Tuesday, July 27, 2010

Lead Thoughts

I took my kids out shopping the other day to pick some things up. While we were out, one of the kids started playing one of the demonstration video games in the store. They hadn't played the game before, and weren't really all that concerned about place or position - they just knew they were having fun.

While playing the racing game on the demonstration system, they were driving around what appeared to be a mostly-deserted track. I knew from experience that it wasn't, and I noticed immediately the indicator that showed them in 8th of 8 places. They didn't seem to notice, or care, and it made me reflect.

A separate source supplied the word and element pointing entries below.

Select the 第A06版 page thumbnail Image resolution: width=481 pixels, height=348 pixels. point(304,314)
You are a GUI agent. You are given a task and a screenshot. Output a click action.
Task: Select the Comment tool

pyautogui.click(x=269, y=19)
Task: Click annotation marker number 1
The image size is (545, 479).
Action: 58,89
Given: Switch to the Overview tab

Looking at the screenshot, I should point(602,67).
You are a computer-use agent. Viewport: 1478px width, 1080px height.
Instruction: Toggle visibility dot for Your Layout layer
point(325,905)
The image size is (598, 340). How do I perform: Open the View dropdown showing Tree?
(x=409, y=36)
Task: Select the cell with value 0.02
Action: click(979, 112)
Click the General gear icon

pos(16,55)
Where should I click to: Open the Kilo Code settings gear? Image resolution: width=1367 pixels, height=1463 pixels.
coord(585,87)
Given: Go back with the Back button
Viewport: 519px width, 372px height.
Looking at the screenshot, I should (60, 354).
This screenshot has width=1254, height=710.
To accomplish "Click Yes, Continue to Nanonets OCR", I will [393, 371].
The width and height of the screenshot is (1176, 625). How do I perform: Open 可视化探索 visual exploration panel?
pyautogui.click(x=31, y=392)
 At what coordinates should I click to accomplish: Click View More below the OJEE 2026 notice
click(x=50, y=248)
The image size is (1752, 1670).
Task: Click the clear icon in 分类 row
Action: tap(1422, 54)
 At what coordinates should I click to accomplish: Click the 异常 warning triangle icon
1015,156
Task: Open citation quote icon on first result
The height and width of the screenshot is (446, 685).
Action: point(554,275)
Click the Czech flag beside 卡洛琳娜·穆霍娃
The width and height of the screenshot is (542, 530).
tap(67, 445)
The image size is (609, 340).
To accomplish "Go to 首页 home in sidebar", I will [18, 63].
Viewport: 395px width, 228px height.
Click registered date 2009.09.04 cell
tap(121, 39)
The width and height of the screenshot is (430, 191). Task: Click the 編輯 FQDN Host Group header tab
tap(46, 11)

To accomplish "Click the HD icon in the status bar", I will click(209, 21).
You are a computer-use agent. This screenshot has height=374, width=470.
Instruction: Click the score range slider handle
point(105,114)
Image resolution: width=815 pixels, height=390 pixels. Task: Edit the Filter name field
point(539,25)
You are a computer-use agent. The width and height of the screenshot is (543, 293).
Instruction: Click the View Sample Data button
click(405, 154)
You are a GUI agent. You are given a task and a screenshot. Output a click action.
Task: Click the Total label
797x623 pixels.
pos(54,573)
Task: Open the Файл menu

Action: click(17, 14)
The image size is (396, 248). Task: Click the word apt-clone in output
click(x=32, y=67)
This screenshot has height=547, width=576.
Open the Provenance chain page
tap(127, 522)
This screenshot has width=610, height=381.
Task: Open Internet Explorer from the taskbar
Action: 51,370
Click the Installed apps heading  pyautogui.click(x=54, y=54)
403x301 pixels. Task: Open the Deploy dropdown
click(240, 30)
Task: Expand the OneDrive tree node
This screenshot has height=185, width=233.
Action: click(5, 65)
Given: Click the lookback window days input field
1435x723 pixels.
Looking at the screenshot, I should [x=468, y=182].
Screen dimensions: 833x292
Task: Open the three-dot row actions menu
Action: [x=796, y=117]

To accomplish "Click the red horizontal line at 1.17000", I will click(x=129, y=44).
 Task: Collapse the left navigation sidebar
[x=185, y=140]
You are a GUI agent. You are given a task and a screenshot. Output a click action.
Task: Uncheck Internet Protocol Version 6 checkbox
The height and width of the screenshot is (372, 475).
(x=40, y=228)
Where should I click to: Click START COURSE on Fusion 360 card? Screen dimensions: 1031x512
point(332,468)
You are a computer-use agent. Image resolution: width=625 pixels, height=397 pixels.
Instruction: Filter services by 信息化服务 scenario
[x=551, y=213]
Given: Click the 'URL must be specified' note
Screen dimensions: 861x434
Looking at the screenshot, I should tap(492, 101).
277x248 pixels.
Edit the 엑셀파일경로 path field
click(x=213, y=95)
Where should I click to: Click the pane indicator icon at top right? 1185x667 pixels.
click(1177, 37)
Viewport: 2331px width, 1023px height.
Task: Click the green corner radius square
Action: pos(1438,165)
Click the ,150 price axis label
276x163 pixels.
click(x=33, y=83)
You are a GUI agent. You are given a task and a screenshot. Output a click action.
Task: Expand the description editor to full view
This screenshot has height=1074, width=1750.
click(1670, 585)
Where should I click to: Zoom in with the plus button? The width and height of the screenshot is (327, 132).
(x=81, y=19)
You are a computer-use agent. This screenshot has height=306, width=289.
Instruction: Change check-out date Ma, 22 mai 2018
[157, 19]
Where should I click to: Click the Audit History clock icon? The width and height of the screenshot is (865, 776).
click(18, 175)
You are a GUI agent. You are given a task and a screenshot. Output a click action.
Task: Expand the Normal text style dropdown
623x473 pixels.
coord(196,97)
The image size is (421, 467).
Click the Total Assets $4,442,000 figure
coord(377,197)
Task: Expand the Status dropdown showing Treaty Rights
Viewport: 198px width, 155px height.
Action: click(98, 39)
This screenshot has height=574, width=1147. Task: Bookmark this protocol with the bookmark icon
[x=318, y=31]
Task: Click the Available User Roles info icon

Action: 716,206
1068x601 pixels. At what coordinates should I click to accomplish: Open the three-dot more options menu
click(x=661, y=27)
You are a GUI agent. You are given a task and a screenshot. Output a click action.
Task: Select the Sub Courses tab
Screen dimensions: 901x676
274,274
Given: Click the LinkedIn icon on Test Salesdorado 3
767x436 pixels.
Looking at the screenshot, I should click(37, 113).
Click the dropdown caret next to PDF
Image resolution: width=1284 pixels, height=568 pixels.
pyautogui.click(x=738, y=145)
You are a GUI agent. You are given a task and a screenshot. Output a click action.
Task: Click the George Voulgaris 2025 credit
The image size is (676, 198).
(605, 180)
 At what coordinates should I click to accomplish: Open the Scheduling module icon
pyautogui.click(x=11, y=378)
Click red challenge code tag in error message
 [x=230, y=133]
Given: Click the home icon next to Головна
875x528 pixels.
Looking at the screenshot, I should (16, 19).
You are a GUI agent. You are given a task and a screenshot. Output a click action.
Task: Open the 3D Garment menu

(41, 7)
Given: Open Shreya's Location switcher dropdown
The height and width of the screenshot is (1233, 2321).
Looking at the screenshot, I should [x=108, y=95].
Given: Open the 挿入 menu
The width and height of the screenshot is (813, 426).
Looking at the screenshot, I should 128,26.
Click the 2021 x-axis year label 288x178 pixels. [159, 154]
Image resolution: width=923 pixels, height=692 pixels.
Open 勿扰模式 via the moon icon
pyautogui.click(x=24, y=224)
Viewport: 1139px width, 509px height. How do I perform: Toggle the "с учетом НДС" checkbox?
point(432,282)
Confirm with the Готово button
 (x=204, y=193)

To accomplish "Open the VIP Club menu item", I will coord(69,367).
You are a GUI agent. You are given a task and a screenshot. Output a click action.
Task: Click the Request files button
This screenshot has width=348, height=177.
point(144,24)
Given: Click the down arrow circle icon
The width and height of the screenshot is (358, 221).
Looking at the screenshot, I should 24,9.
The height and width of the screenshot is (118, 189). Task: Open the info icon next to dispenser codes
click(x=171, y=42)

How do you know when you're leading?

How do you know you're not behind the curve, and just can't see the first place car?

Tuesday, July 20, 2010

On-Call Best Practices

I've studied on-call best practices, and they all seem to come down to:

  1. Communicate. First think of yourself as in sales - you are selling your customers and co-workers that you are the buck stopper, and once you own problems, they WILL get fixed. Do whatever you have to do to cultivate that image, especially if you don't like the on-call portion of your job.
  2. Track what you do. You can bet your customer/co-worker/boss will, if they think you're slipping!
  3. Communicate. Tell people what you did.
  4. Track when you do it. This may seem to be a part of #1, above, but it really isn't. Using simple tools, like the calendar portion of your email client, is a pretty simple, integrated way to get this done.
  5. Communicate. The timeliness of your actions can make or break other peoples solutions, so don't be afraid to talk, talk, talk!
  6. Track how you do it. If you involve someone else, especially on the late night calls, a quick email outlining the steps you took while the issue is still fresh in your mind can (and will!) save you both later.
  7. Communicate. Telling others how to reproduce your success isn't being generous, it's being responsible.
I hope you see the pattern. :)

Tuesday, July 13, 2010

SSIS /dev/null

While working with SSIS 2008 recently, I needed some random data. While I was poking around on the same site, I found this:


From their webpage:
When developing a package it is very useful to have a destination adapter that does nothing but consume rows with no setup requirement. You often want run a package part way through development, or just add a path so you can set a Data Viewer. There are stock tasks that can be used, but with the Trash Destination all columns are treated as selected automatically (usage type of read-only), so the pipeline knows they are required. It is also obvious that this is for development or diagnostic purposes, and is clearly not a part of the functional design of the package.

So, basically it's a /dev/null for SSIS. Cool!

Tuesday, July 6, 2010

SSIS Sample Data

While working with SSIS 2008 recently, I needed some random data. I found this:


From their webpage:
It generates random integer (DT_I4) and string (DT_WSTR) data and places them in the pipeline. You specify how many columns of each you would like and for any string columns you pass a fixed length value. You then need to specify how many rows in total you require to be generated.